The Supreme Court’s decision in Chiles v. Salazar found that Colorado’s ban on talk-based conversion therapy likely runs into First Amendment problems, with the Court instructing lower courts to apply strict scrutiny. The ruling was 8-1, and it stopped short of declaring the law unconstitutional on its face while still reversing the lower courts’ standard.
In her dissent, Justice Jackson opens by citing Lambert v. Yellowley: “‘There is no right to practice medicine which is not subordinate to the police power of the States.'” That invocation raises eyebrows because her own recent dissents contradict a consistent deference to state police power when it suits her preferred outcomes.

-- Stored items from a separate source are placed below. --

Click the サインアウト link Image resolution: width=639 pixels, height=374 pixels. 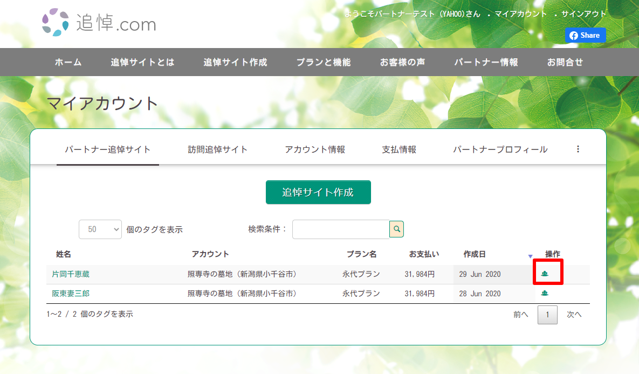583,14
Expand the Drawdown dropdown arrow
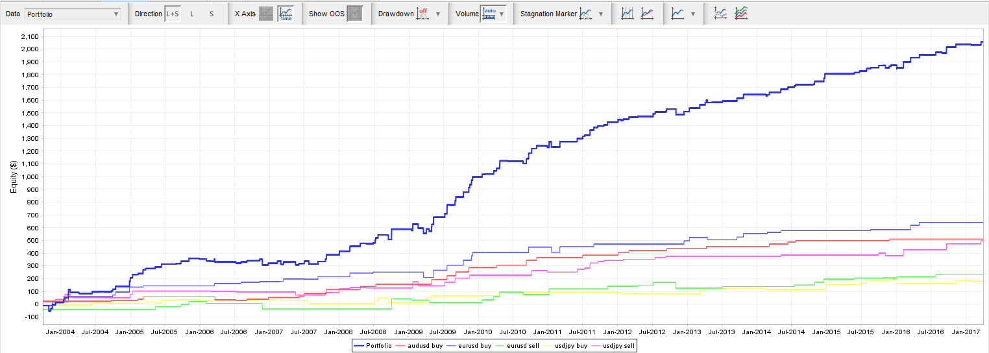Screen dimensions: 989x353 [438, 14]
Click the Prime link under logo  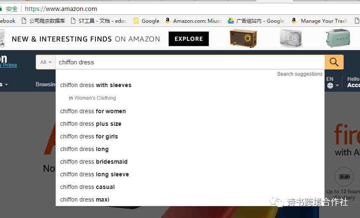coord(9,65)
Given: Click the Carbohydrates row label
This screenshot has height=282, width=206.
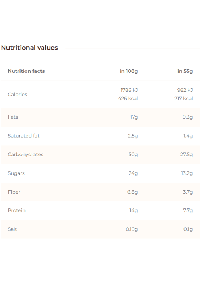Looking at the screenshot, I should pyautogui.click(x=26, y=154).
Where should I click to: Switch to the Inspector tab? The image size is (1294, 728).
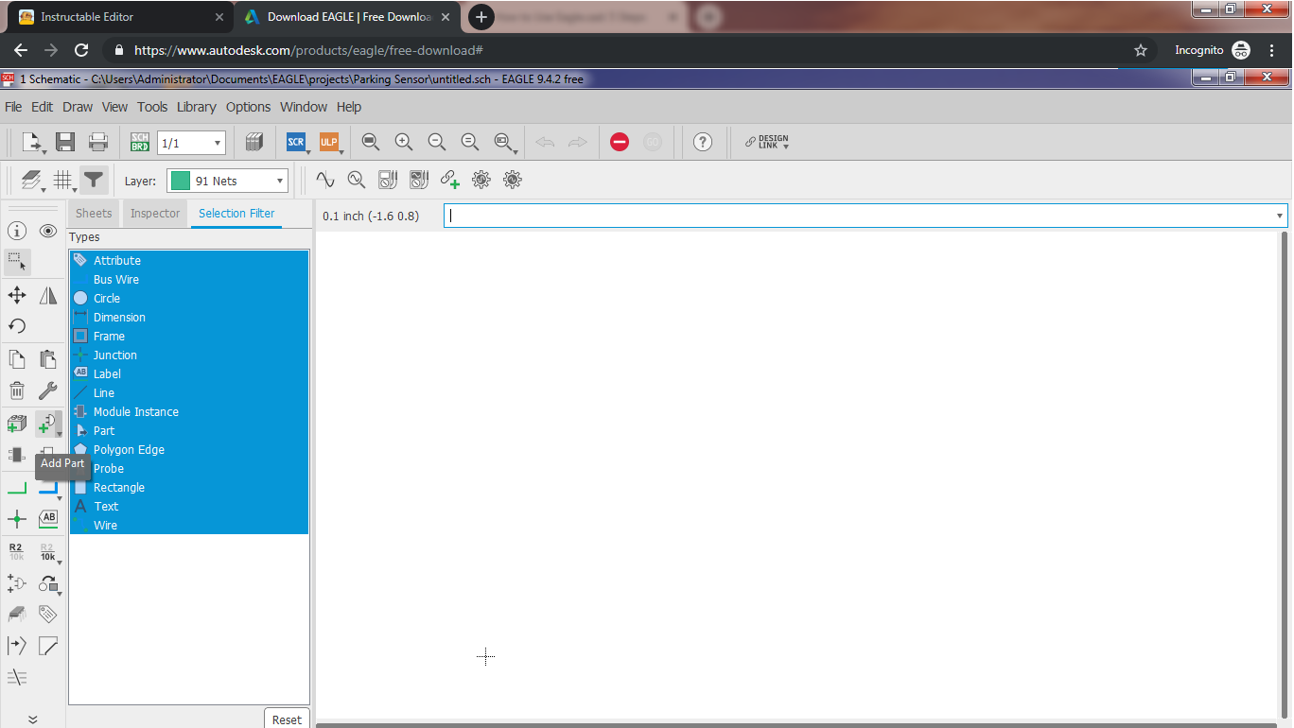155,214
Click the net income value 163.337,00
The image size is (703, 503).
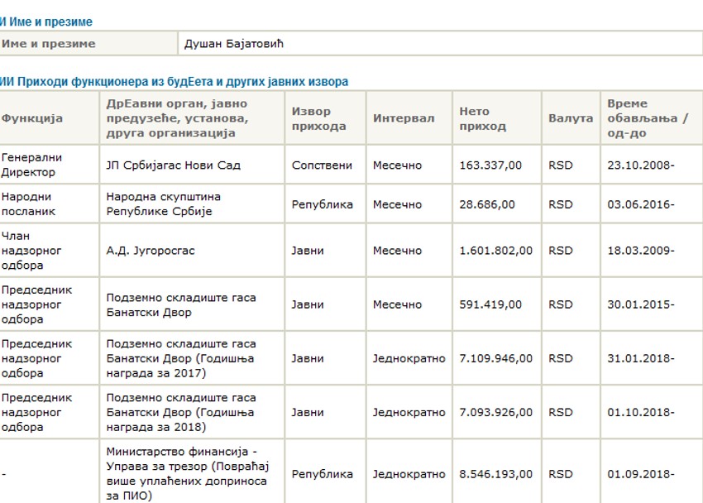point(490,165)
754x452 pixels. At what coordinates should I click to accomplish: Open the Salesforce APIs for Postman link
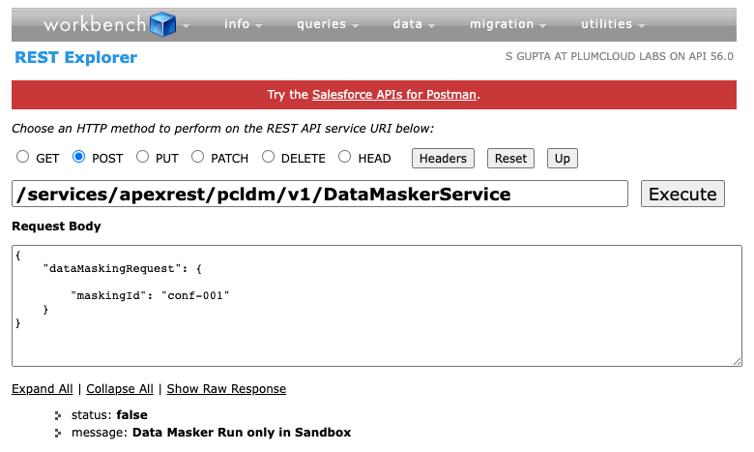point(394,95)
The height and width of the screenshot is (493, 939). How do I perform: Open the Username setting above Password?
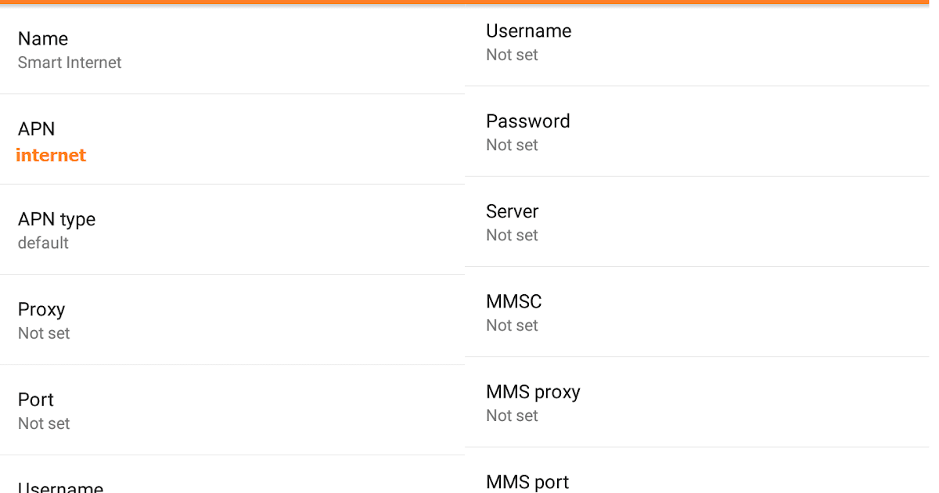tap(528, 31)
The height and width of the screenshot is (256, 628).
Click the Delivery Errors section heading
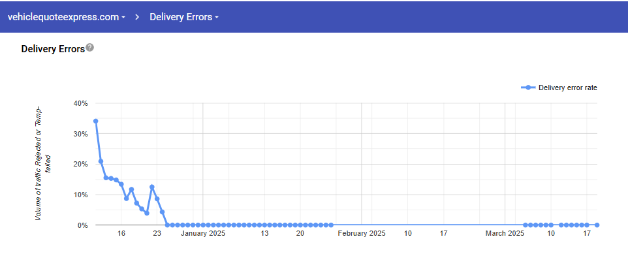[x=53, y=49]
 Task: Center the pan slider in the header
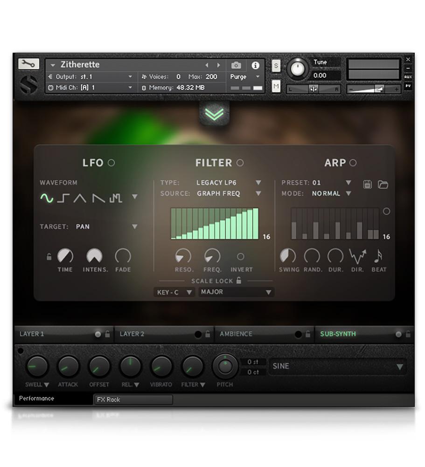314,88
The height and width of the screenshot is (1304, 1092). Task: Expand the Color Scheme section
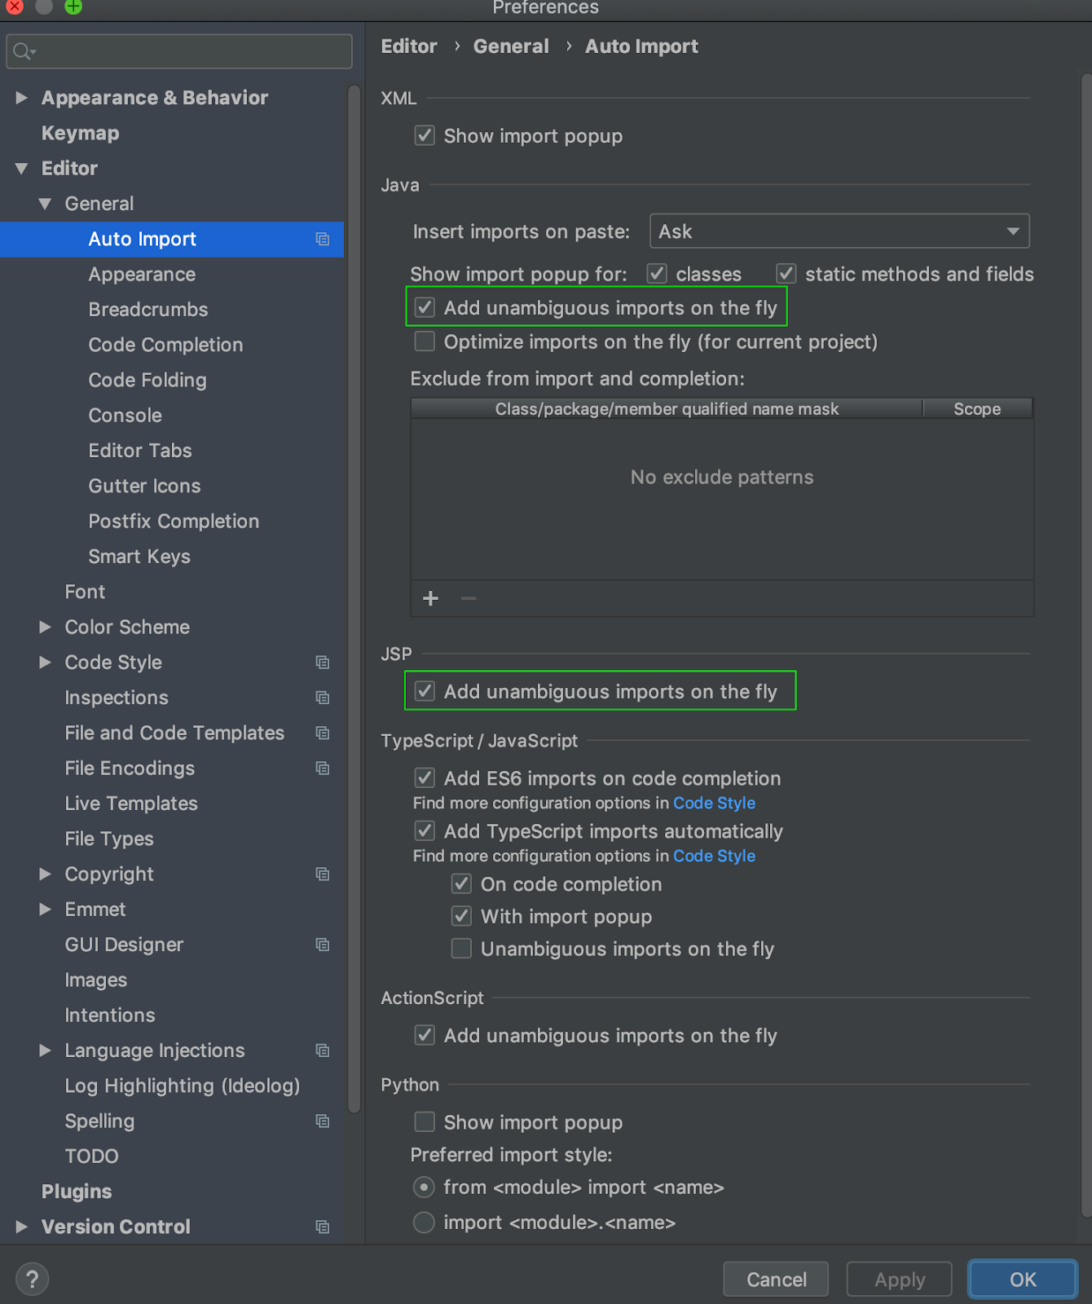(46, 627)
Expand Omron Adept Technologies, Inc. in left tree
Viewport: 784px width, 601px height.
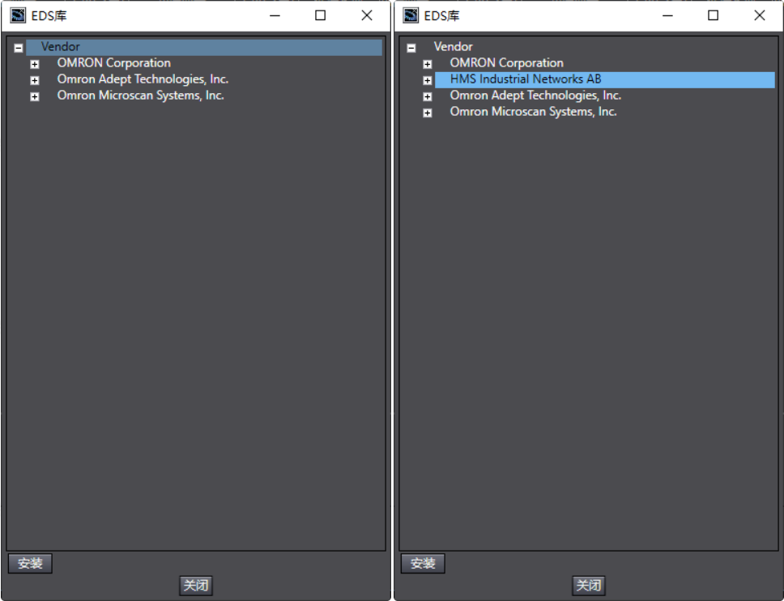click(33, 79)
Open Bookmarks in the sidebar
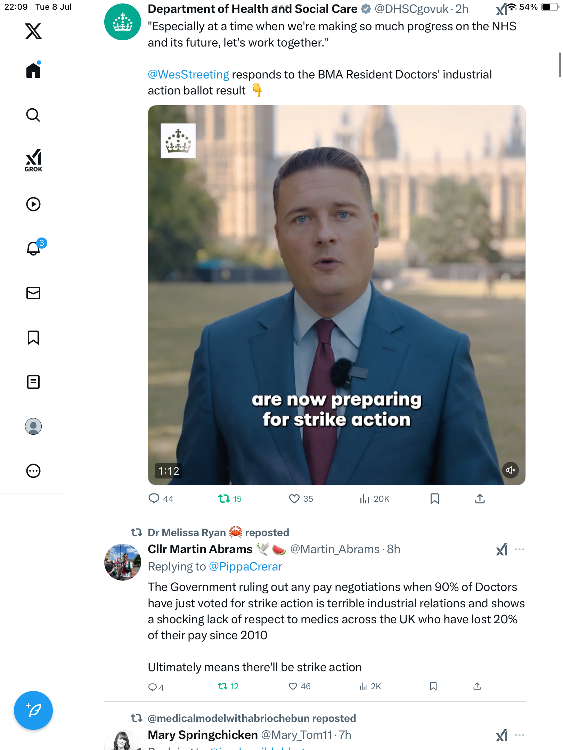563x750 pixels. pos(33,338)
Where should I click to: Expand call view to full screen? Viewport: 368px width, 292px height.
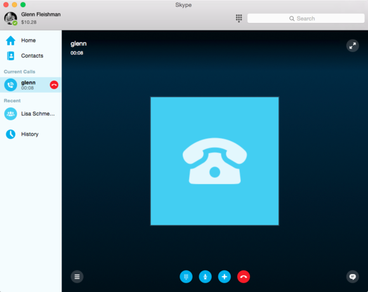click(x=353, y=46)
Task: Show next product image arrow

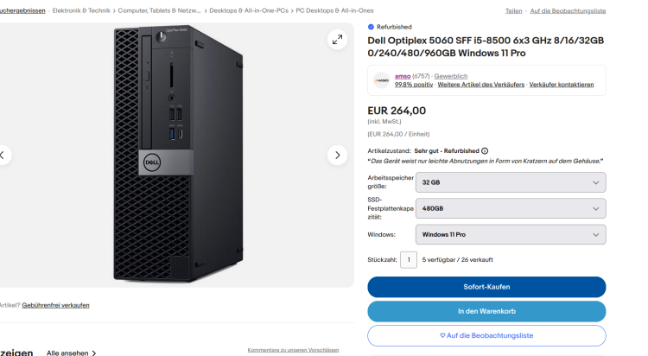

Where to begin? pic.twitter.com/znHnImo1Bd
— Mike Fragoso (@mike_frags) March 31, 2026
Less than a year ago, Jackson dissented in United States v. Skrmetti, where the Court upheld Tennessee’s ban on gender-affirming care for minors. In that dissent she objected to Tennessee using its police power to restrict procedures she characterized as harmful, arguing against the state’s authority to act in those circumstances. The contrast between that posture and her stance on conversion therapy strikes many conservatives as a glaring double standard.
That same question applies to state-level bans on abortion, which would also fall under being “subordinate to the police power of the States.” If one insists on robust state authority in some contexts but rejects it in others, the result is predictable: selective jurisprudence rather than principle. Critics say Jackson’s decisions track ideology more than doctrine.
She has been accused of embracing a so-called Calvinball definition of jurisprudence, a phrase conservatives use to describe fluid, outcome-driven legal reasoning. Observers contend she views rulings by the conservative majority as an ‘existential threat to the rule of law’ and frequently resorts to informal language and partisan framing in opinions. That pattern fuels doubts about whether she treats precedent and statutory text with the neutral respect expected of a justice.
Colleagues and commentators have suggested she sometimes seems out of step with judicial norms, with critics claiming she ‘doesn’t understand’ aspects of the job or relies on rhetoric more than legal analysis. She has been called out in opinions by Justices Sotomayor, Coney Barrett, and Kagan for approaches they found lacking or off-target. Those rebukes from across the Court make her clashes more than routine disagreement.
Jackson has been candid about how she sees her role, once saying her seat on the bench is a chance to “use [her] voice” even as constitutional questions sit before her. That admission, delivered in a public setting, does not sit well with those who believe justices should subsume their personal platforms to careful legal reasoning.
She turned that perspective into practice with a 35-page dissent in Chiles v. Salazar, a dissent longer than the majority opinion itself and heavy on policy concerns. Length and tone combined to reinforce the view among conservatives that she treats the bench like a forum for advocacy rather than a neutral arbiter.
Her dissent also singled out Justices Sotomayor and Kagan for alignment with the conservative majority, prompting further friction inside the Court. Public spats and pointed language between justices are rare at this intensity, and the open sparring raises questions about collegiality and institutional legitimacy.
Ultimately, the conservative critique is straightforward: Supreme Court justices should interpret law under the Constitution and the text of statutes, not turn opinions into policy manifestos or platform speeches. When a justice repeatedly privileges personal voice and selective principles over consistent doctrine, conservatives argue that undermines confidence in the Court’s role and impartiality.
Across multiple cases, Jackson’s pattern of selective deference to state power and vociferous dissents leads Republicans to conclude she is not applying a neutral, text-driven method of judging. Those concerns are not about identity or background; they are about whether a justice will anchor decisions in law rather than ideology.